Sob impacto da Campanha Civilista, vereadores votaram por enviar representante a convenção que definiria Rui Barbosa na disputa contra o militar Hermes da Fonseca

 

 

“Nunca requestei (pedi) o sufrágio popular senão apoiado em ideias, para a realização de algumas das quais trabalhei até ao triunfo, sem que ainda hoje cessasse de pugnar (lutar) pelas outras” (Rui Barbosa)

 

Logo que o Brasil se tornou uma república, após a proclamação, em 15 de novembro de 1889, o país teve dois presidentes militares, não eleitos pelo voto popular: os marechais Deodoro da Fonseca e Floriano Peixoto. O ciclo de presidentes eleitos pelo voto direto se iniciou em 1894, com o primeiro presidente civil, Prudente de Moraes.

No final da primeira década do século 20, fazia somente 20 anos que o Brasil era governado por presidentes que eram eleitos a cada quatro anos, e mais uma eleição estava marcada para acontecer em março de 1910. Esse pleito elegeria o sucessor de Afonso Pena, então presidente da República.

No cenário eleitoral da época, dois nomes despontavam como possíveis candidatos à sucessão: o intelectual e senador Rui Barbosa e o militar marechal Hermes da Fonseca. O panorama da disputa começou a ser desenhado ainda em 1909.

Em maio daquele ano, uma convenção de congressistas endossa o nome de Hermes como candidato. Um fato determinante ajudaria a fortalecer o nome do militar: o falecimento do presidente Afonso Pena, em 14 de junho de 1909.

Com a morte do mandatário, assumiu a Presidência o vice, Nilo Peçanha, que era entusiasta da candidatura de Hermes da Fonseca. Assim, o apoio do novo presidente dava musculatura à candidatura do marechal. Junto a esse novo apoio, a simpatia pelo nome de Hermes ganhava tração também nas Forças Armadas, que se animavam com a possível volta de um militar à Presidência após quinze anos.

O fortalecimento de um nome ligado às armadas gerou um movimento em sentido contrário.
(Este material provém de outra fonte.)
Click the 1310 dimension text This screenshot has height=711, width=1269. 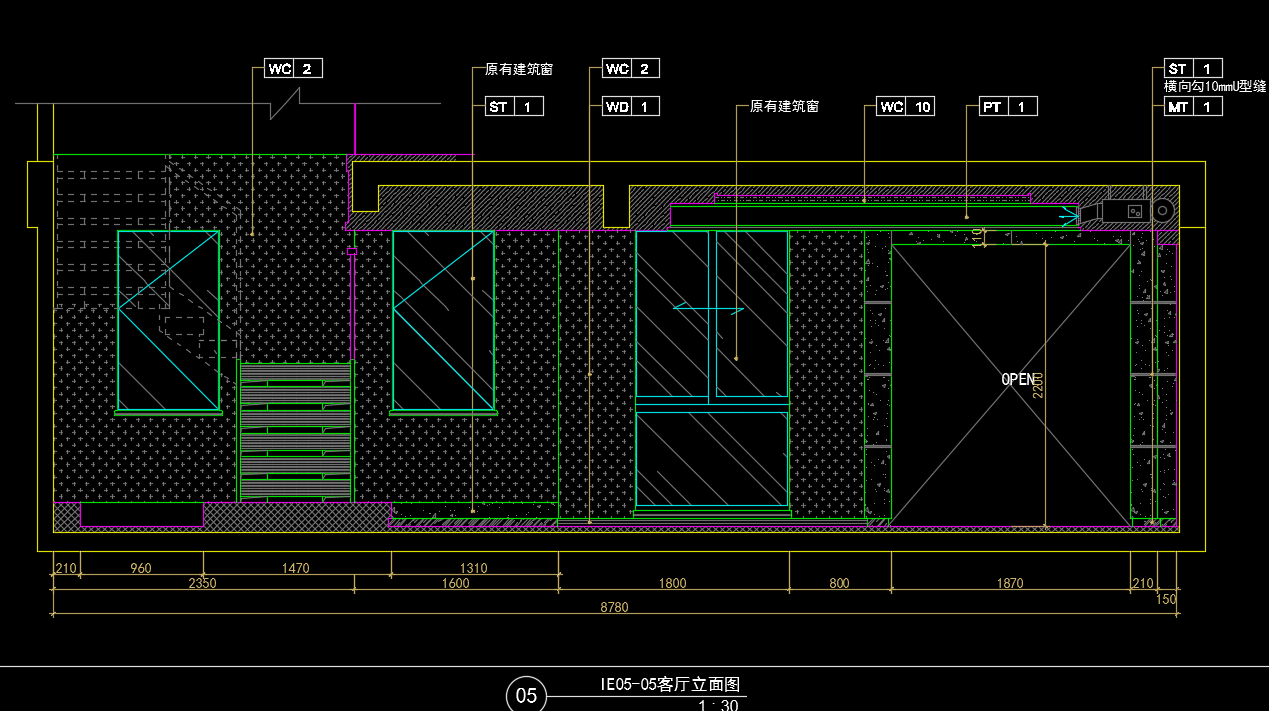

Entre o fim de junho e o início de julho de 1909, ganhava corpo um movimento de resistência à possibilidade de o país voltar a ser governado por alguém diretamente ligado à caserna, que trazia à lembrança os conturbados tempos de autoritarismo dos governos de Deodoro e Floriano.

Esse movimento recebeu o nome de “Campanha Civilista” e foi encabeçado por Rui Barbosa, que optou por uma inovação. Pela primeira vez, um candidato à Presidência fez uma campanha em que percorreu vários pontos do país. Organizada por ele, essa campanha se caracterizou pela relação próxima com a população e por marcantes comícios. Por onde andava, Rui era recebido com aplausos e fogos de artifício.

Na série Achados do Arquivo desta semana, o destaque é para as discussões na Câmara de Piracicaba que decidiram por enviar um representante da cidade à convenção do Partido Republicano Paulista (PRP).

Então, a campanha presidencial para a eleição de 1910 girou em torno desses dois perfis: de um lado, o marechal Hermes da Fonseca, herdeiro de uma tradição ligada ao Exército, e, de outro, o jurista Rui Barbosa, com inúmeros serviços no campo do direito, cuja linha de pensamento se pautava pela defesa da ética e do equilíbrio.

O clima dessa disputa e a força da Campanha Civilista tomaram conta do país, atingindo os grandes centros e também cidades do interior, como Piracicaba.

Em meados de 1909, no dia 5 de julho, somente três semanas após a morte do presidente Afonso Pena, a Câmara Municipal realizou sessão ordinária, e nessa sessão, a Casa recebia cartão de agradecimento da família do falecido presidente da República pelas condolências emitidas pela Casa, ao mesmo tempo que se posicionava a respeito do agitado momento político nacional, tendo como fulcro das discussões a Campanha Civilista e a participação de um representante da cidade na convenção nacional do Partido Republicano Paulista, a ser realizada em agosto, e que acabaria por oficializar a candidatura de Rui Barbosa.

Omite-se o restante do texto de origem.